Within DBT's budget, a separate division dedicated to 'industrial and entrepreneurship development' received Rs.2,200 million ($32.7 million). Its emphasis on public-private partnerships signals that DBT's support for industry has jumped significantly following the 'Start-up India' program launched by Prime Minister Narendra Modi in January.

Incentives for startups contained in the recent budgets, such as tax-free status for three years and accelerated patent registrations, will foster the growth of 2,000 new companies in four to five years, says DBT secretary Krishnaswamy VijayRaghavan. “I am very, very optimistic,” he says, about achieving DBT's recently announced goal of turning India into a “world class bio-manufacturing hub” and its biotech sector into a $100-billion industry by 2025.

The optimism may not be misplaced. The four-year-old Biotechnology Industry Research Assistance Council (BIRAC)–set up by DBT to promote industry-academia partnerships, has so far funded around 400 projects with 300 companies. “Around 20 products have matured and my assessment is that roughly 15% of the total projects will succeed commercially,” says Govindarajan Padmanabhan, who chairs BIRAC technical committees.

Not all industry leaders are so positive. “This budget for DBT is really too small,” says Villoo Patell, founder of Avesthagen, a biotech company in Bengaluru. “To convert early science into product takes time and requires real soft funding.” But for Raja Mugasimangalam, CEO of Genotypic Technology, also in Bengaluru, “shifting the focus from basic to applied research should bring more money into industries indirectly.”

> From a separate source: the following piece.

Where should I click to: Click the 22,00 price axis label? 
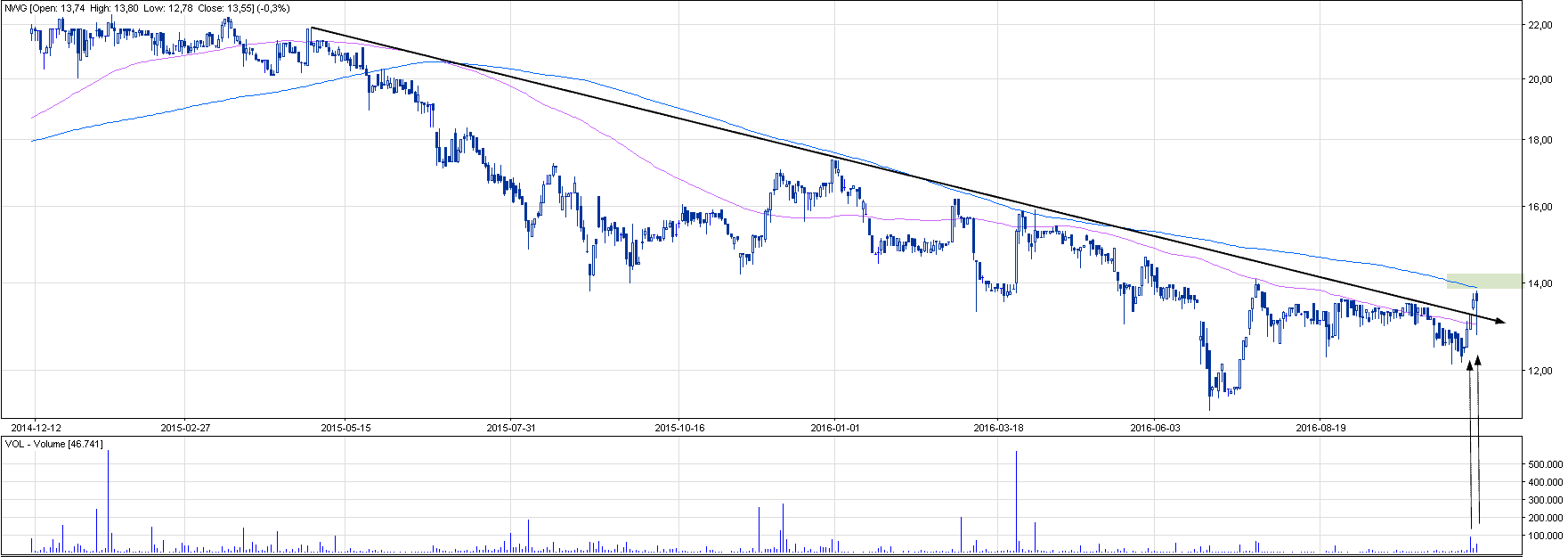1540,26
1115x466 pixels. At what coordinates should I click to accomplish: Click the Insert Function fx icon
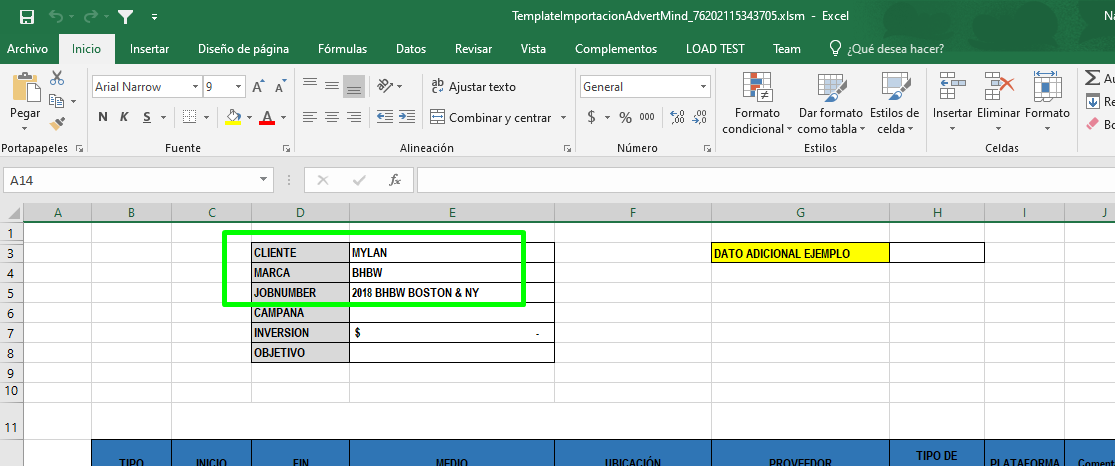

Funding will not be an obstacle, insists DBT's VijayRaghavan, who hopes to supplement the budget with money from other sources including a joint corpus created with national and global equity funds. Much of the translational research will be done under the aegis of the health, agriculture and energy ministries, each with its own budget, thus freeing DBT's own for risky and basic research, he says.

Even as the government is encouraging a homegrown biotech industry, Indian companies are also investing globally, especially in the US. According to reports, pharma companies headquartered in India invested $1.5 billion to acquire 31 US firms since 2010. This trend may have resulted from the US Food and Drug Administration's heightened scrutiny of facilities in India, which may have failed to meet the necessary standards. Setting up in the US will allow Indian manufacturers to increase their share of the market for generic drugs.

Funding apart, to make any real impact on the industry, “the government should clarify its policies and reform intellectual property laws,” says Arvind Kapur, CEO of the biotech firm Rasi Seeds in Coimbatore, Tamil Nadu. “The recent decision to cut the prices of Bt cotton seeds, and slash royalty fees by 70% have shaken the confidence of the innovation sector,” he says.

DBT's pampering of industrial research and increasing by 13% the allocation to its own institutes (DBT has 15 of them) has left the academic community in the cold. “Clearly, the message is to push DBT towards applied and industrial orientation, which is not bad per se,” says Nandula Raghuram, dean of the biotech school at Indraprastha University in New Delhi. “But the 8.6% cut in extramural funding will severely impact university research projects, and manpower development.”